[Given entries]
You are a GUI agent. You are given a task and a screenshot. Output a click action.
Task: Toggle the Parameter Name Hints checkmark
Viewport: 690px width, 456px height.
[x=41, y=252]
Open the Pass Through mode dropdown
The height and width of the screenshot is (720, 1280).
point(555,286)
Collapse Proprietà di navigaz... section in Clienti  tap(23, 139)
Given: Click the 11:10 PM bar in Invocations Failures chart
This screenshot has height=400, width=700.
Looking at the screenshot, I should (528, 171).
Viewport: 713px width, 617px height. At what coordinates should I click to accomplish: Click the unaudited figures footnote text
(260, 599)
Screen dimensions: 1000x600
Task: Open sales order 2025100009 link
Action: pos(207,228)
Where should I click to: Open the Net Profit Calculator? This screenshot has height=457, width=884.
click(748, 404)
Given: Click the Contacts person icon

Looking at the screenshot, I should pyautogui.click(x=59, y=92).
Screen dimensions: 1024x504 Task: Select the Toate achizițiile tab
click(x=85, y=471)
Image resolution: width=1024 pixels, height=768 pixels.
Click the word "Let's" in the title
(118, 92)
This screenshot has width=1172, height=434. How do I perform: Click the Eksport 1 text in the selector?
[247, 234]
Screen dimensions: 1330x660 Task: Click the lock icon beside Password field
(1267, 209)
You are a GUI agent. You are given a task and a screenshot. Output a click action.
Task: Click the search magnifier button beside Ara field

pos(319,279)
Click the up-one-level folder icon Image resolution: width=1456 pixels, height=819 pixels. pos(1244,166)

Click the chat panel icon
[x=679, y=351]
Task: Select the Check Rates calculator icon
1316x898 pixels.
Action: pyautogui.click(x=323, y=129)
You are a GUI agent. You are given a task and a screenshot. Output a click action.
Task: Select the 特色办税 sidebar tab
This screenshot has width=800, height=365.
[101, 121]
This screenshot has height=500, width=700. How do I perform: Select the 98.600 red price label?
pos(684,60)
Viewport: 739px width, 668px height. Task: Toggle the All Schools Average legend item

[Task statement] What you return must match the data above character for character.

[Task answer]
You are a GUI agent. You are given a task and a screenshot. Output a click action.
Task: Toggle the Parameter Name Hints checkmark
Viewport: 690px width, 456px height.
[x=41, y=252]
Open the Pass Through mode dropdown
The height and width of the screenshot is (720, 1280).
point(555,286)
Collapse Proprietà di navigaz... section in Clienti  tap(23, 139)
Given: Click the 11:10 PM bar in Invocations Failures chart
This screenshot has height=400, width=700.
Looking at the screenshot, I should (528, 171).
Viewport: 713px width, 617px height. At what coordinates should I click to accomplish: Click the unaudited figures footnote text
(260, 599)
Screen dimensions: 1000x600
Task: Open sales order 2025100009 link
Action: pos(207,228)
Where should I click to: Open the Net Profit Calculator? This screenshot has height=457, width=884.
click(748, 404)
Given: Click the Contacts person icon

Looking at the screenshot, I should pyautogui.click(x=59, y=92).
Screen dimensions: 1024x504 Task: Select the Toate achizițiile tab
click(x=85, y=471)
Image resolution: width=1024 pixels, height=768 pixels.
Click the word "Let's" in the title
(118, 92)
This screenshot has width=1172, height=434. How do I perform: Click the Eksport 1 text in the selector?
[247, 234]
Screen dimensions: 1330x660 Task: Click the lock icon beside Password field
(1267, 209)
You are a GUI agent. You are given a task and a screenshot. Output a click action.
Task: Click the search magnifier button beside Ara field

pos(319,279)
Click the up-one-level folder icon Image resolution: width=1456 pixels, height=819 pixels. pos(1244,166)

Click the chat panel icon
[x=679, y=351]
Task: Select the Check Rates calculator icon
1316x898 pixels.
Action: pyautogui.click(x=323, y=129)
You are a GUI agent. You are given a task and a screenshot. Output a click action.
Task: Select the 特色办税 sidebar tab
This screenshot has width=800, height=365.
[101, 121]
This screenshot has height=500, width=700. How do I perform: Select the 98.600 red price label?
pos(684,60)
Viewport: 739px width, 668px height. Task: Toggle the All Schools Average legend item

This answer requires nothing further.